Исходя из того мнения, что представление о незатронутости голов никогда не соответствовало истине, новая критика проявляет готовность спуститься от головы к телу. Просветительство всегда желает двигаться сверху вниз – как в образовательной политике, так и в том, что касается психосоматики. Открыть живое тело как орган, чувствующий мир, – значит обеспечить реалистическую основу для философского его познания. Это как раз то, что начала делать Критическая Теория – неуверенно, с колебаниями, часто прибегая к эстетическим шифрам, мучаясь со всякого рода щекотливыми вопросами.
Критическая Теория исходила из предпосылки, что в «мировой скорби» нам открывается априорное знание об этом мире. То, что мы воспринимаем в этом откровении, упорядочивается в психосоматической системе координат страдания и наслаждения. Критика возможна лишь постольку, поскольку страдание сообщает нам, «что истинно и что ложно». При этом Критическая Теория, как и в былые времена, допускает существование некой «элиты», у которой чувствительность и восприимчивость сохранились в первозданном, ненарушенном виде. В этом признак силы и признак слабости Критической Теории; этим обосновывается ее истинность и этим очерчивается область, в границах которой она значима. И в самом деле: элитарного чувства требуется проявить предостаточно. Оно питается отвращением к трупному яду нормальности в стране твердых лбов и бронированных душ. Нет надежды на то, что определенного рода противников удастся убедить; существует представление о том, что «истина» должна быть всеобщей, что создает алиби для неспособных понимать; там, где способность к разуму основывается не на самопостижении, достигнутом с помощью тонкой чувствительности, не способна убедить даже весьма солидная аргументация из области теории коммуникации.

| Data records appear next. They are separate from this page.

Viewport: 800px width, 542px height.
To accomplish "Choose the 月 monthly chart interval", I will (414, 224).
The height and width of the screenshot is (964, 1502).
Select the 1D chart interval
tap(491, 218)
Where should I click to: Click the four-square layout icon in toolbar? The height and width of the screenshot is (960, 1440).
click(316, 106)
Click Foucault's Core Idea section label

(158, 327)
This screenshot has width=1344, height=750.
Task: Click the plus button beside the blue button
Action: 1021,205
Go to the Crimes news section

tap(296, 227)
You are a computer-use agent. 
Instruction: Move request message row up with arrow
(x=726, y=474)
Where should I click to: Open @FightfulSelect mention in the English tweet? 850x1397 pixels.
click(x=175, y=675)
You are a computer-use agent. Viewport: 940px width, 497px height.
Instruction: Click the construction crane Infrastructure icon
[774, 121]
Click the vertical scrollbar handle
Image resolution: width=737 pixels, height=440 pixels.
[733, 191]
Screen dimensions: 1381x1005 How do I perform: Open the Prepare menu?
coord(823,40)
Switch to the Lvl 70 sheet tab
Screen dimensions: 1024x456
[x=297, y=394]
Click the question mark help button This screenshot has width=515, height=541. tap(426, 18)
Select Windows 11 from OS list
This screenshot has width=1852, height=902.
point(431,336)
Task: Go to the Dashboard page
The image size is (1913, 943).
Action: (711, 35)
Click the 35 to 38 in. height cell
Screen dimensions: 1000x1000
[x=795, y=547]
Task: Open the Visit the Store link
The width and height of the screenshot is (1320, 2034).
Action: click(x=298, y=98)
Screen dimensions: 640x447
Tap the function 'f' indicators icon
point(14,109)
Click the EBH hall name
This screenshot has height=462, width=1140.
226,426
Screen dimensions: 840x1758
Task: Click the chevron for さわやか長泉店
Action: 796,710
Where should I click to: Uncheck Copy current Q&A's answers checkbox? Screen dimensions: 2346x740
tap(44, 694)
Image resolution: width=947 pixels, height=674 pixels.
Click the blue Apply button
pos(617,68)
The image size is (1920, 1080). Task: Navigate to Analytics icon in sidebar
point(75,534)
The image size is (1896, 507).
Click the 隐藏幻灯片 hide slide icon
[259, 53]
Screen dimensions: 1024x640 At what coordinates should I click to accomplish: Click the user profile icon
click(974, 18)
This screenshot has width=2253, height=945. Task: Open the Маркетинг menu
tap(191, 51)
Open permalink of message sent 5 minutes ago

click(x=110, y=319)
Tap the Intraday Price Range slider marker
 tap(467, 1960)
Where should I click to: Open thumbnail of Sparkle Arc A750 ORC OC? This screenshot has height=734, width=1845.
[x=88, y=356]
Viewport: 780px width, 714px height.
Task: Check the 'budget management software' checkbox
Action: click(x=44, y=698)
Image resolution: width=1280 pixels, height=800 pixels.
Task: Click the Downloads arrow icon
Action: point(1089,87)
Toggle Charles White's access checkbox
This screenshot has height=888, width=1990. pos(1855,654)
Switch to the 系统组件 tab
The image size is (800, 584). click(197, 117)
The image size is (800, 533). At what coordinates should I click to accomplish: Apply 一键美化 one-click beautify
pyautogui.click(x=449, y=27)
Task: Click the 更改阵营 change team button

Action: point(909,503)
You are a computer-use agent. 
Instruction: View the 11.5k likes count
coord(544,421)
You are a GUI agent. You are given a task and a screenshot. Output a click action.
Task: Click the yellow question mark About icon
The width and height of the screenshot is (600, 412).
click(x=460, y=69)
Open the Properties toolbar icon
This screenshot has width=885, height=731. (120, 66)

В этом «чувствительном» пункте Критическая Теория никогда не найдет понимания у ее противников, прежде всего из числа логиков. Наверняка обнаружатся такие мыслители, у которых умы настолько энергичны, а нервные системы настолько закаленные и нечувствительные, что весь подход Критической Теории представляется им каким-то плаксивым. «Чувствительная» теория есть нечто подозрительное. Фактические ее основатели, и в первую очередь Адорно, имели чересчур суженное понятие о чувствительном, основанное на априорном допущении, которое никогда не удастся обосновать рационально из допущения, что существует наивысшая восприимчивость души и возможно эстетическое воспитание; их эстетика существует на грани отвращения ко всему и к каждому. Едва ли есть что-либо из происходящего в «практическом» мире, что не вызывало бы у нее страдания и было бы избавлено от подозрения в жестокости. Все для нее связано, тем или иным образом, преступными узами соучастия с «ложной жизнью», в которой «нет ничего правильного». В первую очередь она ополчается на все то, что выглядит как удовольствие или как согласие, усматривая в этом надувательство, деградацию и «ложное» расслабление. Вряд ли она – особенно в лице Адорно – так и не почувствовала, какой резонанс вызвали ее перегибы и натяжки. Воплощение разума в телесном, предварительным условием которого она сделала развитие наивысшей чувствительности и восприимчивости, не могло удержаться в тех рамках, в которые оно было заперто основоположниками. Происходящее ныне демонстрирует нам, как много обличий может принимать критика, исходящая из живой телесности.
Адорно принадлежал к числу пионеров обновленной критики познания, принимающей в расчет эмоциональное априори. В его теории чувствуются духовные мотивы скрыто буддистского толка. Тот, кто страдает не черствея, достигнет понимания; тому, кто способен слышать музыку, в светлые секунды открывается иная сторона мира. Непоколебимая уверенность в том, что картина действительного написана красками страдания, холодности и жестокости, предопределяла подход этой философии к миру. Она, правда, едва ли верила в перемены к лучшему, но и не поддавалась искушению отупеть, привыкая к тому, что есть. Оставаться чувствительным и восприимчивым было своего рода утопической позицией: держать обостренные чувства наготове, чтобы воспринять счастье, которое не наступит, но готовность к нему убережет нас от пагубнейшего огрубения.